▸ Passage to read:
Jørgen Ryhl Bineau enlisted in the Royal Norwegian Air Force in 'Little Noway' during the Second World War. He was killed in action on 5 April 1945, shortly before the war ended.
Jørgen Ryhl Binau (or Bineau) was born on 1 April 1921. He was the son of cigar merchant Emil Frantz Leopold Binau and Marie Vilhelmine Frederikke Binau (née Ryhl). Bineau went to middle school in Bagsværd from 1933-1937. He continued his education at the business college in Copenhagen the following year, while working as an office clerk at the same time.
In 1938, Bineau shipped on a merchant vessel, and he remained at sea for the following three years. On 9 April 1940, the day of the German invasion of Denmark, he was onboard SS Sicilien, which had arrived in New York the day before. The vessel was requisitioned by the U.S. War Shipping Administration in mid-1941 and sunk by a German U-Boat (U-172) on 7 June 1942 in the waters near Haiti. By that time, however, Bineau had long left the ship. On 27 May 1940, he had shipped on Esso Balboa, and on 28 December 1940 he shipped on the Swedish vessel M/S Chile (1937). He discharged from the ship on 4 July 1941 in New York. He travelled to Canada to join the Norwegian Air Force.
Royal Norwegian Air Force
Bineau was accepted for Norwegian service on 13 September 1941. He was trained as wireless operation mechanic, initially, but was later remustered as wireless operator and air gunner.
He was transferred to England on 2 July 1943 and received further training at various radio schools (1 RS, RAF Cranwell, 11 RS, RAF Little Sutton, and 10 RS, RAF Carew Cheriton). On 31 May 1944, he was posted to 4 OTU at RAF Alness for operational training prior to squadron posting. He was posted to 330 Squadron on 13 July 1944. In 1944, when Bineau joined, the squadron operated Sunderlands out of Sollum Voe on the Shetland Islands.
Another two Danish aircrew were serving at the squadron at this point. Sgt Erling Qvistgaard Hansen had been posted to the squadron in May 1942 and served in the squadron until he was posted to HQ RNAF in London on 20 August 1944. Hansen returned to operational service in the squadron in 1945. Sgt Kaj Alfred Green had been posted to the squadron on on 17 June 1944. This squadron was one of two Norwegian squadrons in Coastal Command, and had been established on Iceland in 1941.

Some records

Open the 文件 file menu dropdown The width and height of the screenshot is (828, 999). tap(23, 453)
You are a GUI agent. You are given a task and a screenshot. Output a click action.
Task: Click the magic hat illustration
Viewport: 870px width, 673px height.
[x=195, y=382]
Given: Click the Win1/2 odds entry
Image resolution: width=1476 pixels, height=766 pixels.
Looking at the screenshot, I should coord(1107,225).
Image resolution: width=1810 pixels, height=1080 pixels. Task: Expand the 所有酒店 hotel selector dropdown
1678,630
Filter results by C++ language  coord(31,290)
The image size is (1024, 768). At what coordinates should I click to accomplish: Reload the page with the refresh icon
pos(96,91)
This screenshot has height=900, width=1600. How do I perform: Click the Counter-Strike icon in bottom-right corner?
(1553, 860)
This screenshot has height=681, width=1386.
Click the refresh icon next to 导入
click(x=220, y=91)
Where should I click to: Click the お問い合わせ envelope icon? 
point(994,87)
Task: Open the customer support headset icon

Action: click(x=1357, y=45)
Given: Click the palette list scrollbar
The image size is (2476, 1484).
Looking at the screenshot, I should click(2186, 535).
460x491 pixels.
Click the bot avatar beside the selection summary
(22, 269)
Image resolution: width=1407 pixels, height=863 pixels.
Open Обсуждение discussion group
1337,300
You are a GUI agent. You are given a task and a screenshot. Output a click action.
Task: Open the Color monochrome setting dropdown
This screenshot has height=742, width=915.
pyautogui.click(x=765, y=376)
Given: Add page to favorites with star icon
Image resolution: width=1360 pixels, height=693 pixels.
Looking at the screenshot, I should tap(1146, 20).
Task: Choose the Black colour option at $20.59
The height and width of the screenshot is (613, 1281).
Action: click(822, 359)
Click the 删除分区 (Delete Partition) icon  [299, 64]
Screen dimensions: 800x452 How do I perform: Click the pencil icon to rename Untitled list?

▸ Task requirements:
1 - In the passage on Jørgen Ryhl Bineau, on what date was Bineau posted to 330 Squadron?
2 - Quote the passage on Jørgen Ryhl Bineau from "In 1938, Bineau" to "and air gunner.", inclusive.

▸ The responses:
1 - 13 July 1944

2 -
In 1938, Bineau shipped on a merchant vessel, and he remained at sea for the following three years. On 9 April 1940, the day of the German invasion of Denmark, he was onboard SS Sicilien, which had arrived in New York the day before. The vessel was requisitioned by the U.S. War Shipping Administration in mid-1941 and sunk by a German U-Boat (U-172) on 7 June 1942 in the waters near Haiti. By that time, however, Bineau had long left the ship. On 27 May 1940, he had shipped on Esso Balboa, and on 28 December 1940 he shipped on the Swedish vessel M/S Chile (1937). He discharged from the ship on 4 July 1941 in New York. He travelled to Canada to join the Norwegian Air Force.
Royal Norwegian Air Force
Bineau was accepted for Norwegian service on 13 September 1941. He was trained as wireless operation mechanic, initially, but was later remustered as wireless operator and air gunner.